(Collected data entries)
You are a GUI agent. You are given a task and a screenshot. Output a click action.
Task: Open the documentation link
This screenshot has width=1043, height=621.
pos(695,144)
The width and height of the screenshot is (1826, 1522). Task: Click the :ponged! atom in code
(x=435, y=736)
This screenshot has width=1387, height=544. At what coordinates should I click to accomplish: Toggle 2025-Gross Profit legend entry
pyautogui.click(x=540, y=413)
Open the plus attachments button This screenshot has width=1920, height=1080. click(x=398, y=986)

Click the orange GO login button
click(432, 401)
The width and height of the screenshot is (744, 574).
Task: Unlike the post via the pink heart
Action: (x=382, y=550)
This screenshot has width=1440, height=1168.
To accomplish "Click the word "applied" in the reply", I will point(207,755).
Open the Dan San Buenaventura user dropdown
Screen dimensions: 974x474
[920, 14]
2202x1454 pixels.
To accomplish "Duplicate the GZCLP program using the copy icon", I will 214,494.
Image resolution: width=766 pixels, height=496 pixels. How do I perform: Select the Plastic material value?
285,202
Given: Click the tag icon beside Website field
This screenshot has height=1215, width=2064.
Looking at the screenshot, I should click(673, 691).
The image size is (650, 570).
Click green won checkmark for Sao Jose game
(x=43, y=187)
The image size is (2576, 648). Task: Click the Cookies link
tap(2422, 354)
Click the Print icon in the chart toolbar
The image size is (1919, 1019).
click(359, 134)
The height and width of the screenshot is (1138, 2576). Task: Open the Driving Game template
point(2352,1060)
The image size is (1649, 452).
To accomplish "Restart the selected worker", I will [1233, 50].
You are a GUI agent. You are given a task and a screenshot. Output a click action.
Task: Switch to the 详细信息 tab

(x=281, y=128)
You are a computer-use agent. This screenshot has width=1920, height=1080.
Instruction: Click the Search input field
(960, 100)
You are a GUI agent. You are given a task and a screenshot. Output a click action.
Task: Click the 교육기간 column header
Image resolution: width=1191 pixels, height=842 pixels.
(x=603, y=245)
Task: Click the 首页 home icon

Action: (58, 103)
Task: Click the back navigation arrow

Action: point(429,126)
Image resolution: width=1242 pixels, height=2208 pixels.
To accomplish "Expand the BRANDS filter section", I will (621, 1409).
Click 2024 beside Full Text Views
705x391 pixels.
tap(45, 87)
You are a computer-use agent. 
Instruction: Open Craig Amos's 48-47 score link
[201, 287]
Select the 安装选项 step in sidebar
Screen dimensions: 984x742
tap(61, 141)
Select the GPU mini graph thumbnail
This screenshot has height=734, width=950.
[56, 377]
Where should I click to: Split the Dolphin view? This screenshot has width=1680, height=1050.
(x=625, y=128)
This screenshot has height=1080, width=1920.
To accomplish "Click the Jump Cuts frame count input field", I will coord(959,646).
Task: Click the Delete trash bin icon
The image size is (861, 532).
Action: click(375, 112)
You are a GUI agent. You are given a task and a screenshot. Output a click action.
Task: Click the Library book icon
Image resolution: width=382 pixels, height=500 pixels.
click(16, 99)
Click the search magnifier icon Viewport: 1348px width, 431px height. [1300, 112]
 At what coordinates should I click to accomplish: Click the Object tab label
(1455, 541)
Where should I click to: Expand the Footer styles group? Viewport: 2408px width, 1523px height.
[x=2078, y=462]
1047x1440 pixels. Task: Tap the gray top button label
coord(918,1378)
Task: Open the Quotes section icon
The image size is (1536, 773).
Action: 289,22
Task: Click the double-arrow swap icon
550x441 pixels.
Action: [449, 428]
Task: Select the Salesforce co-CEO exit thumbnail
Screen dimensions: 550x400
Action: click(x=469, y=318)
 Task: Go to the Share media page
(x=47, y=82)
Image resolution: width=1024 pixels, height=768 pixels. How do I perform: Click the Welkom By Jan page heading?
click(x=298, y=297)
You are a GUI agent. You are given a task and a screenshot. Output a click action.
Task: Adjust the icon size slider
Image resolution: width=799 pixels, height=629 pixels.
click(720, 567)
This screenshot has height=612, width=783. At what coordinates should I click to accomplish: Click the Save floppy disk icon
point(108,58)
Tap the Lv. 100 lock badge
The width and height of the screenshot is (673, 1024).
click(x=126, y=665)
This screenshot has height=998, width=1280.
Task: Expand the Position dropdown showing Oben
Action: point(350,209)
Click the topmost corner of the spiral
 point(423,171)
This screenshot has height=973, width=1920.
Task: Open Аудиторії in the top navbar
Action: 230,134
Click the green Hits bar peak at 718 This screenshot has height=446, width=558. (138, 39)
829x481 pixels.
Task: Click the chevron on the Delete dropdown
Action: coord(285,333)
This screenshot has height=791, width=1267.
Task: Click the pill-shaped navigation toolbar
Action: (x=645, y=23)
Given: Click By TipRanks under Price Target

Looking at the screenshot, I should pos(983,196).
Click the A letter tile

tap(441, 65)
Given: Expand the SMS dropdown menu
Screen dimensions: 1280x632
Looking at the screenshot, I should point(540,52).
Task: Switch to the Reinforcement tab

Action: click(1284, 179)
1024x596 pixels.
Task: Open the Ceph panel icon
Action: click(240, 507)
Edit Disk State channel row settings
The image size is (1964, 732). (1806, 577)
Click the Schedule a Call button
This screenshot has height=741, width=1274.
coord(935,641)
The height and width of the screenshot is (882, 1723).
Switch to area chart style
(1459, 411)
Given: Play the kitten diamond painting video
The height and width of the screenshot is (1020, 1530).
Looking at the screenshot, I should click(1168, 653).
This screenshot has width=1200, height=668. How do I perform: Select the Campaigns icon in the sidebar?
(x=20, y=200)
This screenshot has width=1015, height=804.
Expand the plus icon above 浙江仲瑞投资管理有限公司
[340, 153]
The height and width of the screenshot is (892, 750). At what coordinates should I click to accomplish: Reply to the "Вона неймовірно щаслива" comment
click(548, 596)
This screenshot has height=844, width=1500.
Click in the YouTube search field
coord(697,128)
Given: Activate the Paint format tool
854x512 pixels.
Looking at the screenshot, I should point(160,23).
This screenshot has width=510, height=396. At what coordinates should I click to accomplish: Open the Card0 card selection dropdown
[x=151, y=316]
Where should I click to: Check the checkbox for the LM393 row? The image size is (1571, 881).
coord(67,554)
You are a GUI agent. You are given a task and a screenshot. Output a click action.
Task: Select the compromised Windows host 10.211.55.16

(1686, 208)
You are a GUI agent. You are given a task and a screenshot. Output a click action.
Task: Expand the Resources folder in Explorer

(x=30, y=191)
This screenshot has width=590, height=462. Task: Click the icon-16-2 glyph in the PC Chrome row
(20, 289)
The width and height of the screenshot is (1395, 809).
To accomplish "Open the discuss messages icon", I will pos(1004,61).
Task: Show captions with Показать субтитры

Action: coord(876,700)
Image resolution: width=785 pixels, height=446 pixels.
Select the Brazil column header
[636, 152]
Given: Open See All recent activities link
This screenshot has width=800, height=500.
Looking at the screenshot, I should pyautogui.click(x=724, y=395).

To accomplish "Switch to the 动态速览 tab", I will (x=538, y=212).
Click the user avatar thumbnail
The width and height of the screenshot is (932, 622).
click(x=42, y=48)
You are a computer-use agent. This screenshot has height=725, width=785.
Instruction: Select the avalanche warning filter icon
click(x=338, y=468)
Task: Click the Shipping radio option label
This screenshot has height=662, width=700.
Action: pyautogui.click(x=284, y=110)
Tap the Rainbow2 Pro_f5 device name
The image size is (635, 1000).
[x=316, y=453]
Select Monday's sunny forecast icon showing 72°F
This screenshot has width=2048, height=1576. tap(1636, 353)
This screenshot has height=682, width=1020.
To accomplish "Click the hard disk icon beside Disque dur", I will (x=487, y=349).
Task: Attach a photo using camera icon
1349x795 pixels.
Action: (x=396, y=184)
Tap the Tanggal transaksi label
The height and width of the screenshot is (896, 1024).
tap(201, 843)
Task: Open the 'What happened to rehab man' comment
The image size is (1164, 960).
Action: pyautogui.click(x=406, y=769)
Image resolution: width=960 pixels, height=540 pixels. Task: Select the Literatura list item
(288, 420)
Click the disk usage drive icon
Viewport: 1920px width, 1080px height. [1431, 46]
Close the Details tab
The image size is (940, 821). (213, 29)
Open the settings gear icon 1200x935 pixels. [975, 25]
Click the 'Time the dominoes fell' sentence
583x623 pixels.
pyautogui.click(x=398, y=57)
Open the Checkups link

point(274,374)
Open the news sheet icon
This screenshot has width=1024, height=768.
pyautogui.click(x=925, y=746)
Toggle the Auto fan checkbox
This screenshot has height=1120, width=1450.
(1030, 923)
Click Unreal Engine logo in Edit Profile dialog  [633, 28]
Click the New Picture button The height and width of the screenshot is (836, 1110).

WORK TO DO: Copy out, line for line and unchanged, everything from the line containing "Task: Click the back navigation arrow" down to the line containing "tap(45, 87)".

ANSWER TO THIS EXERCISE:
Task: Click the back navigation arrow

Action: point(429,126)
Image resolution: width=1242 pixels, height=2208 pixels.
To accomplish "Expand the BRANDS filter section", I will (621, 1409).
Click 2024 beside Full Text Views
705x391 pixels.
tap(45, 87)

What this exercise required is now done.